Without changing a word, repeat the data, and include no pictures.

Stored items:
○ ○ ○ ○

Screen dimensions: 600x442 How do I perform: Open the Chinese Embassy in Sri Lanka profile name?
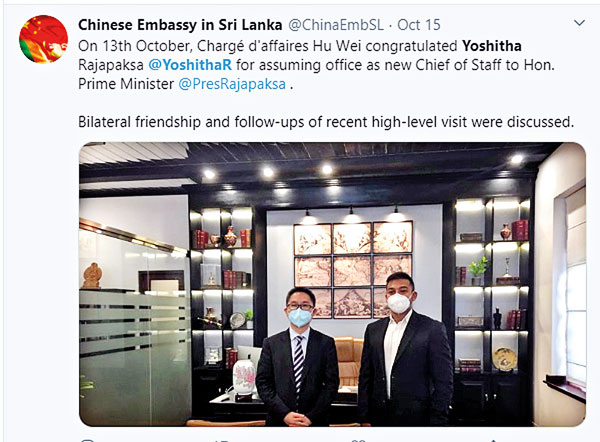180,25
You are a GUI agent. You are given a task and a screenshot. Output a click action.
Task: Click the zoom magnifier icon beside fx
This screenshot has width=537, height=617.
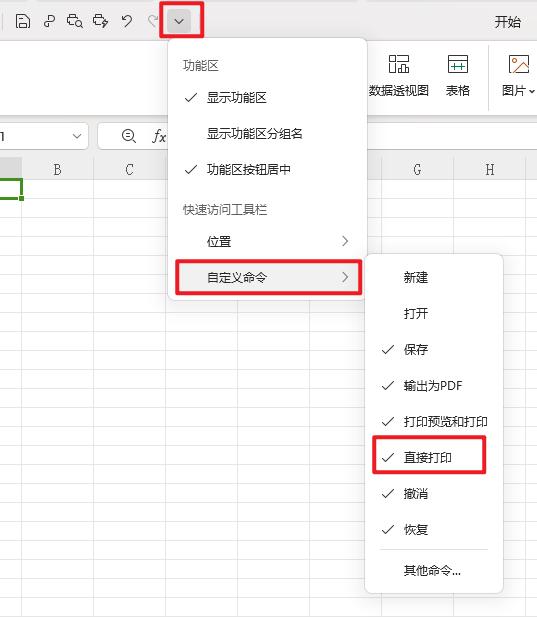pyautogui.click(x=129, y=136)
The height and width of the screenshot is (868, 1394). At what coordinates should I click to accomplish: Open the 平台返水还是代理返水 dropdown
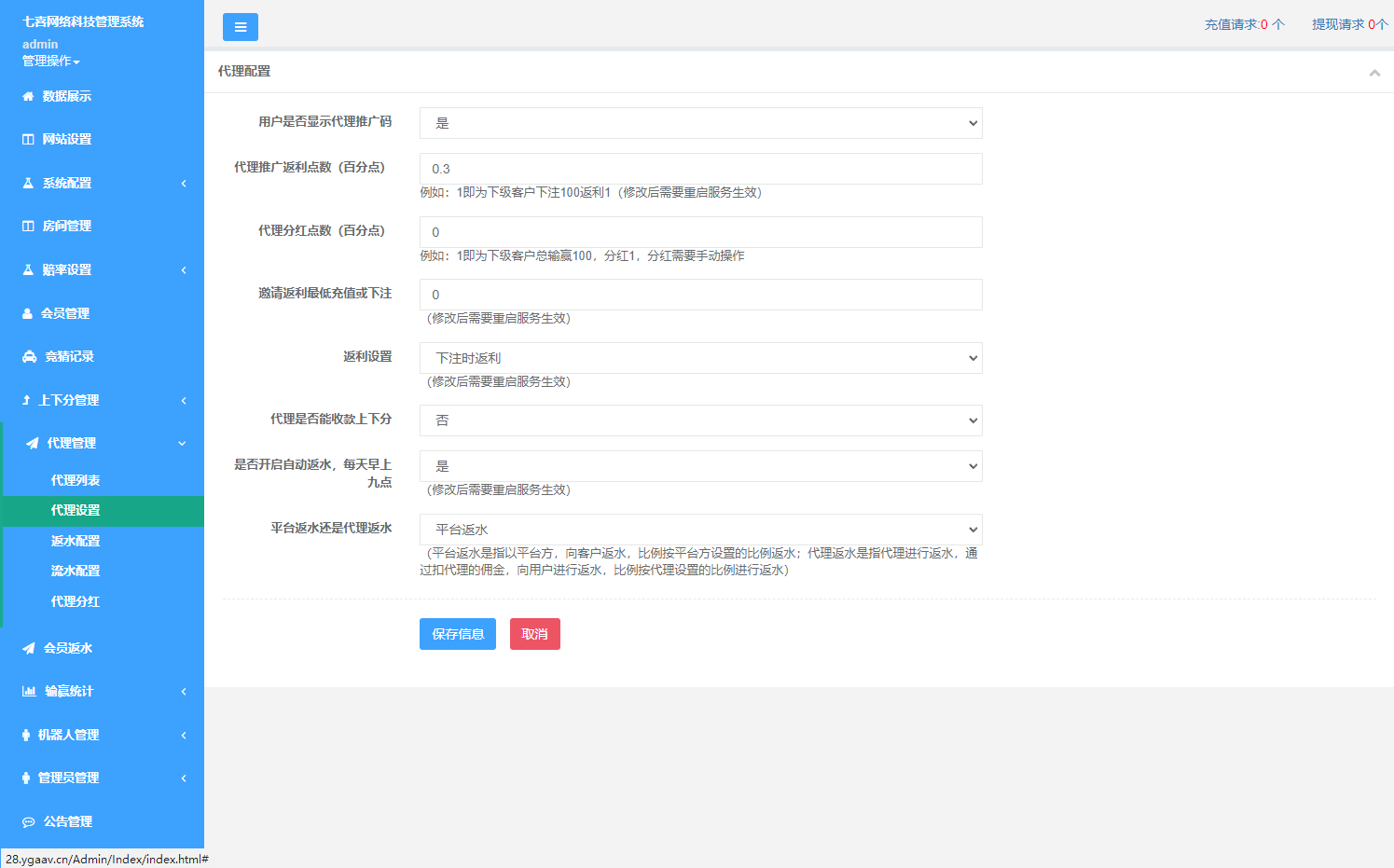[x=700, y=529]
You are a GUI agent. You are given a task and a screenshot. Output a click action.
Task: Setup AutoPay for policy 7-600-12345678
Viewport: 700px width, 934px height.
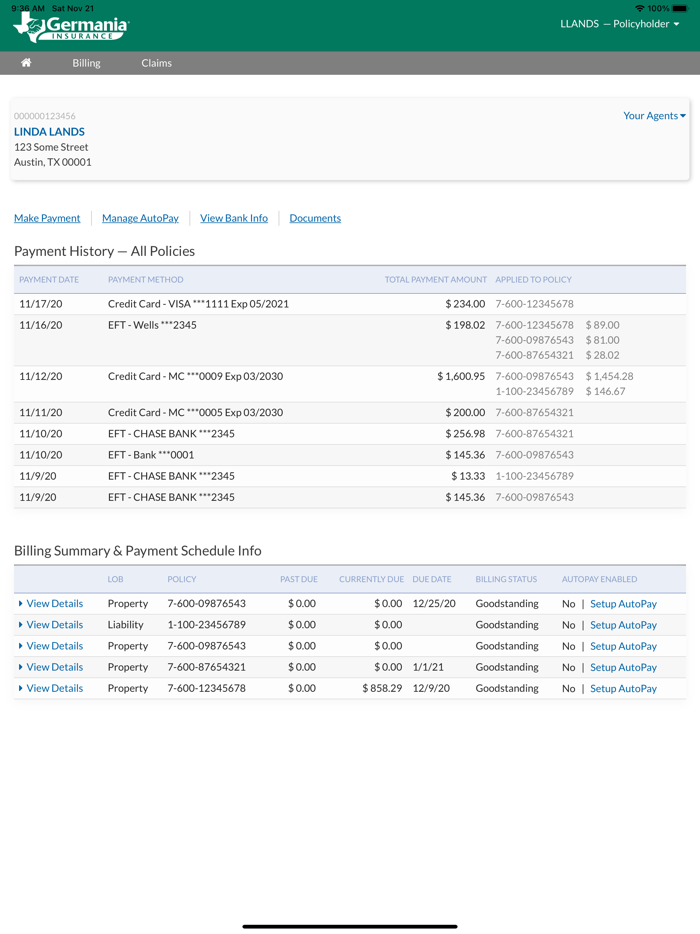pos(623,688)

○ ○ ○ ○

Task response:
Screen dimensions: 600x442 How do I perform: Open the Chinese Embassy in Sri Lanka profile name?
180,25
You are a GUI agent. You are given a task and a screenshot. Output a click action.
Task: Click the zoom magnifier icon beside fx
This screenshot has width=537, height=617.
pyautogui.click(x=129, y=136)
The height and width of the screenshot is (868, 1394). At what coordinates should I click to accomplish: Open the 平台返水还是代理返水 dropdown
[x=700, y=529]
You are a GUI agent. You are given a task and a screenshot. Output a click action.
Task: Setup AutoPay for policy 7-600-12345678
Viewport: 700px width, 934px height.
pos(623,688)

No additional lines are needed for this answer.